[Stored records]
━━━━━━━━━━━━━━━━

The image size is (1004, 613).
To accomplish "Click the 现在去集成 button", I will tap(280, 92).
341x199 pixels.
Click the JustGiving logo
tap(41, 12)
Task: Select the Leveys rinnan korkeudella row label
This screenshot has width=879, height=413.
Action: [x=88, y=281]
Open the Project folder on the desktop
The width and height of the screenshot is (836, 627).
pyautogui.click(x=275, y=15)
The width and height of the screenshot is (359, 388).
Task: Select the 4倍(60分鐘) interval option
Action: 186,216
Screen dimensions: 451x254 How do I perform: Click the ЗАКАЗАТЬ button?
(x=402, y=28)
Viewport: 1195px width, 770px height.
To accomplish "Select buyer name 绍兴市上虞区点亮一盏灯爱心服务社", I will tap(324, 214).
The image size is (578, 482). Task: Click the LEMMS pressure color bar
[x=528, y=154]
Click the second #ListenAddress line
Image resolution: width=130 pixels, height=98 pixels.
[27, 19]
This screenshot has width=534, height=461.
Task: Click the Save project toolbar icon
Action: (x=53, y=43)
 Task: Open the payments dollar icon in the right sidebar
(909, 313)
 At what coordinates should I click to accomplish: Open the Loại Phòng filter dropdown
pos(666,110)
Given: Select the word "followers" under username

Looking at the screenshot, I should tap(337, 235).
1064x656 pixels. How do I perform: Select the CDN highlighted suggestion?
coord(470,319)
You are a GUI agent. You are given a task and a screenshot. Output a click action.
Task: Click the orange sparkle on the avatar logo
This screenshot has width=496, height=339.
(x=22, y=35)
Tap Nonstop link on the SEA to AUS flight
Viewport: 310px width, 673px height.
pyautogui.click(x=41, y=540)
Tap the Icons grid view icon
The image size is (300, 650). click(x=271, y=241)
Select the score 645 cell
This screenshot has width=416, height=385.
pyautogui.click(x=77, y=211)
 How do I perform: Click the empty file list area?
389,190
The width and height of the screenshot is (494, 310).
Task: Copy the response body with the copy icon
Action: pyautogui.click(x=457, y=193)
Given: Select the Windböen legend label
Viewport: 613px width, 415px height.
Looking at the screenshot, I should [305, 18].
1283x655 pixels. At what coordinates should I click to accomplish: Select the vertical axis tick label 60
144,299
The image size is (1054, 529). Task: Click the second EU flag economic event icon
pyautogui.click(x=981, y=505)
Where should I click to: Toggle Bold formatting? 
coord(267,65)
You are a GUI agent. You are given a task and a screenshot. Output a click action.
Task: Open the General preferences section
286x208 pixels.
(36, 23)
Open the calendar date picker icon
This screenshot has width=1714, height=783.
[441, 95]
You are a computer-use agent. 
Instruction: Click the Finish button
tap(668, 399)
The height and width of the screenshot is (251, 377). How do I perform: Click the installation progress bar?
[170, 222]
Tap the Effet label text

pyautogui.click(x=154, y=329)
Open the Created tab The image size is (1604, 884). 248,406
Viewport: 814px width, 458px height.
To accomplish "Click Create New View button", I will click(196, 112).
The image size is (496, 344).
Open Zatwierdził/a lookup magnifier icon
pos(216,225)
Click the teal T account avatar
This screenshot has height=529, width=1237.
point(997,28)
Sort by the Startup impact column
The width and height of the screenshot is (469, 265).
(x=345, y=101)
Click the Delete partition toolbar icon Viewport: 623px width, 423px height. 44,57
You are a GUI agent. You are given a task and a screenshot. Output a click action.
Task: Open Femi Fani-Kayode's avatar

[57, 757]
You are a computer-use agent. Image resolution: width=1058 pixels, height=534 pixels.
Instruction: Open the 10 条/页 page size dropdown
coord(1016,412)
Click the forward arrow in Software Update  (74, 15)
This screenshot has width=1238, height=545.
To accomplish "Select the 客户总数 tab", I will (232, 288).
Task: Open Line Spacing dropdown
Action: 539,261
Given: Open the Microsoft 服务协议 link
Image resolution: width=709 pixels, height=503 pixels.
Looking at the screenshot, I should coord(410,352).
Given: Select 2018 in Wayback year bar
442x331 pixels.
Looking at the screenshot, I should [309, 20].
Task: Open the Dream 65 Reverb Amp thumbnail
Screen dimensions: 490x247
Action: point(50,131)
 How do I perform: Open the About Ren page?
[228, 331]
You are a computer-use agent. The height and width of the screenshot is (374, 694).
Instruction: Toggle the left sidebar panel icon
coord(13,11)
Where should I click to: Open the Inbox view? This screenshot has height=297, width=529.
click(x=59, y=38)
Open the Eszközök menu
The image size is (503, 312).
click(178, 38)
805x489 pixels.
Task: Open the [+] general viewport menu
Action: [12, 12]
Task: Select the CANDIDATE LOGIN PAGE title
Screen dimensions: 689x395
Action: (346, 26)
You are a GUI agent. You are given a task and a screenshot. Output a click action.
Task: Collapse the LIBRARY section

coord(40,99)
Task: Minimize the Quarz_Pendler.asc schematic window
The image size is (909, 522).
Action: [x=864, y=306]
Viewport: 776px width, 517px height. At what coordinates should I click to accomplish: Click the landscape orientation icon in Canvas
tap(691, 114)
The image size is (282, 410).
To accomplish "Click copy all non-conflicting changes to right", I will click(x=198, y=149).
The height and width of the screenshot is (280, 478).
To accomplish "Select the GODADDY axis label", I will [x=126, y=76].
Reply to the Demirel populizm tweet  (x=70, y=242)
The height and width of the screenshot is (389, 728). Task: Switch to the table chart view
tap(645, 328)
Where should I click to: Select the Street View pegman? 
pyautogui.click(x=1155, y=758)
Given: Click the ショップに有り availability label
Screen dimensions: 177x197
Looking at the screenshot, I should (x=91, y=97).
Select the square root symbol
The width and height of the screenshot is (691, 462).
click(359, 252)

━━━━━━━━━━━━━━━━

» **ACTIVITY**:
Answer with the number alone after working out how many lines in the records contain the string "computer".

» **TASK RESPONSE**:
3